On August 21st, CWS Durham is teaming up with Judea Reform, Eno River Unitarian Universalist Fellowship, Unitarian Universalist Congregation of Hillsborough, and Triangle Interfaith Advocates for Refugees and Immigrants to host a story-sharing and advocacy event focused on reuniting refugee and immigrant families. Come hear members of our community share their own stories of family separation and reunification, and learn what we can do to begin to advocate for families impacted by current U.S. policy!
Check out the link to the Facebook event and the event description below:
“We all love our families and want to be together in safety: Immigrants, asylum seekers, refugees and those of us living in the country in which we were born, all seek to live in a safe environment with our loved ones – including our children, our partners, our parents.
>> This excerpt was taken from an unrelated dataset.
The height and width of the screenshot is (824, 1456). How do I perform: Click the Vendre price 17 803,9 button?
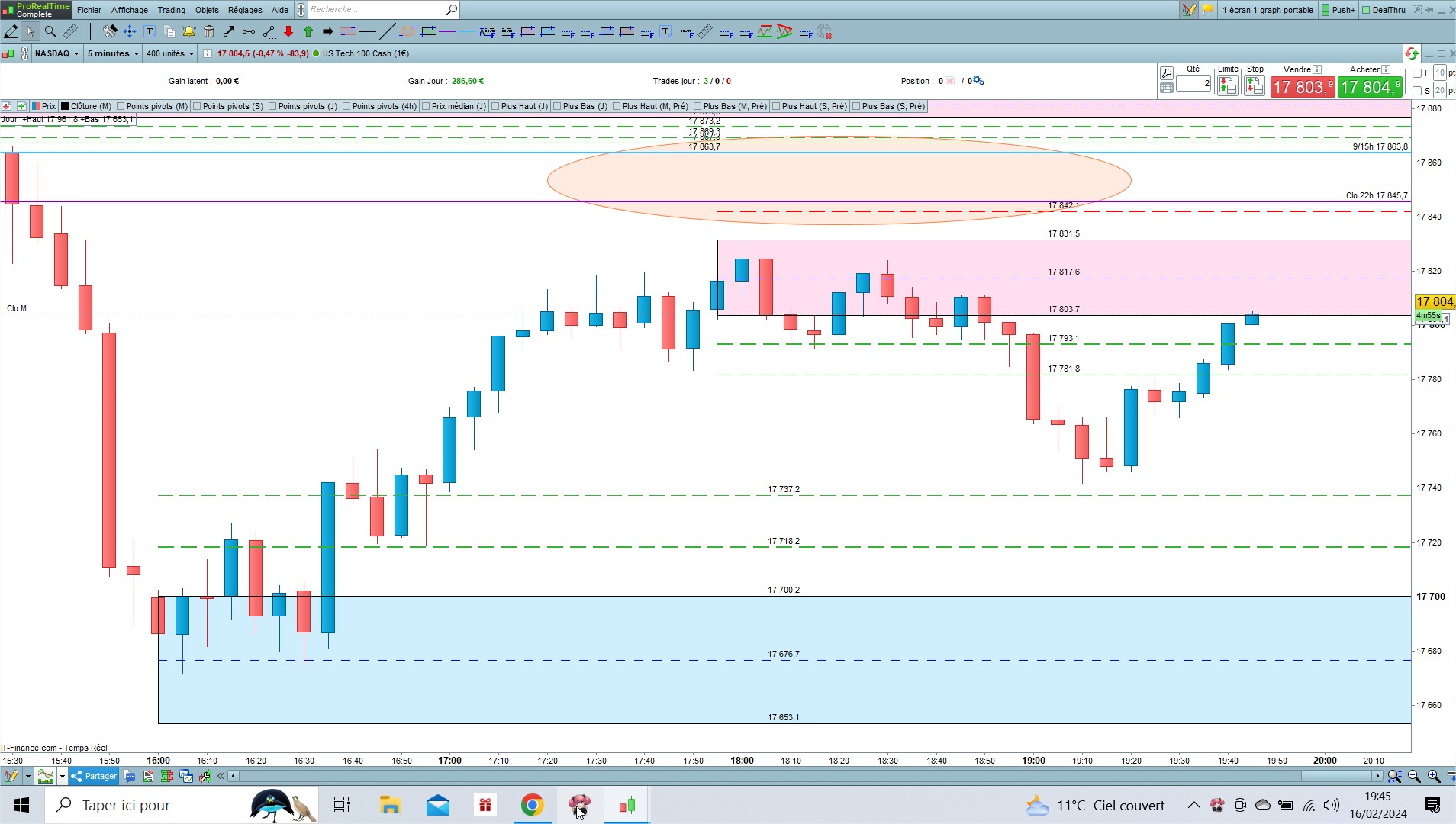pyautogui.click(x=1302, y=87)
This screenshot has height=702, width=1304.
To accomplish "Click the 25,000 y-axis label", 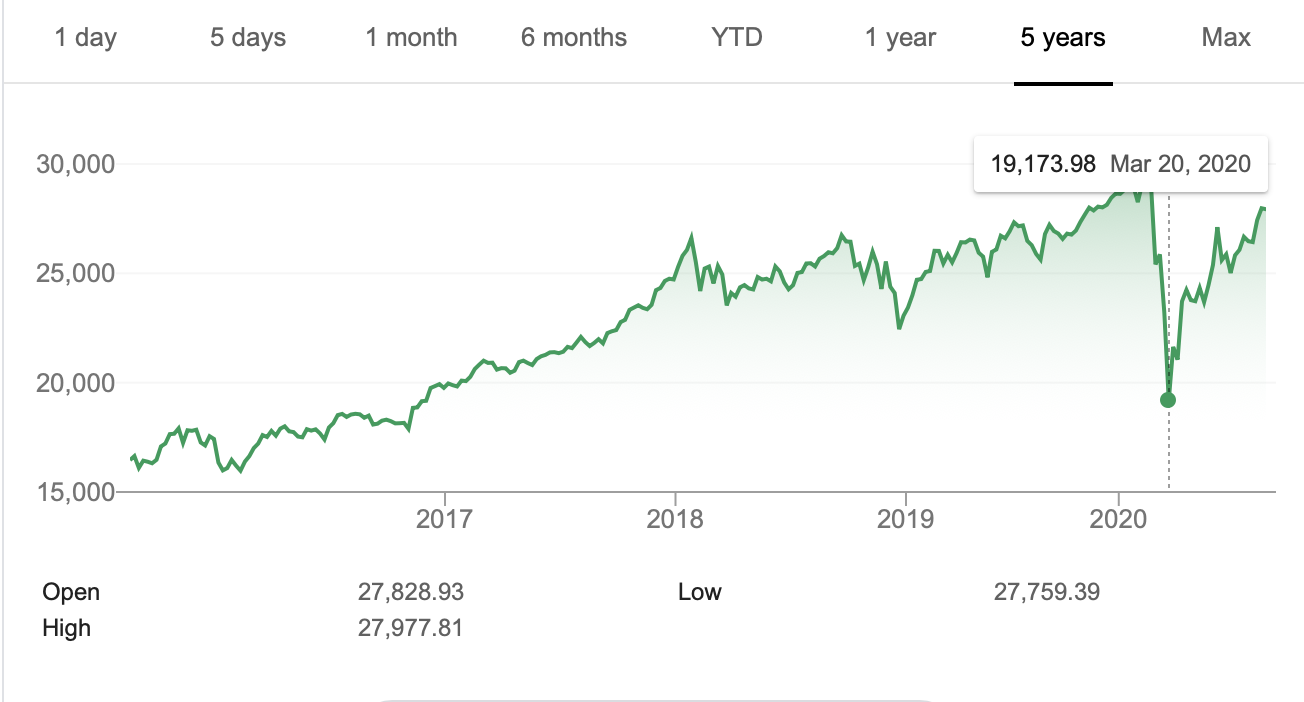I will click(76, 273).
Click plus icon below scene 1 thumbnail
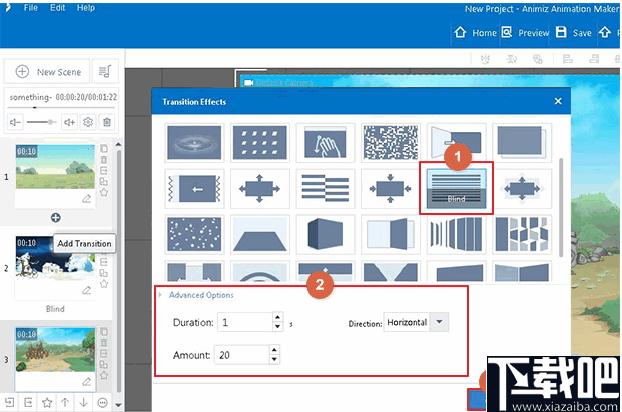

Please join us to hear the stories of individuals from around the world. We will discuss the experiences and take first steps to help refugees, asylum-seekers and other immigrants reunite with their families.
The harsh reality is that US immigration policy makes it very difficult for immigrant, refugee, and asylum-seeking families to reunite. For people from Latin America who aren’t super wealthy, it is almost impossible to legally immigrate to the United States. As the Trump administration implements a “zero tolerance policy” arresting asylum seekers, separating parents from children, we now know that the government is unwilling to follow US and international law to hear the cases of asylum seekers fleeing pervasive violence of a scale that most Americans cannot imagine.
We now know that the same administration dramatically reduced the cap on the number of vetted refugees it is willing to accept, and that it is on track to admit less than half of the target number. This means that people who managed to leave wretched refugee camps thinking their children, their spouses, their parents would soon follow, are now in a country with little hope of ever again seeing their loved ones.
America: Land of Immigrants
It doesn’t have to be this way. Most people in this country are descended from immigrants or refugees, whether our family members came on the Mayflower fleeing persecution, or sometime after that seeking a better life. Most of our ancestors came singly and worked hard to make a life so they could have family members follow them.”
Hope to see you there!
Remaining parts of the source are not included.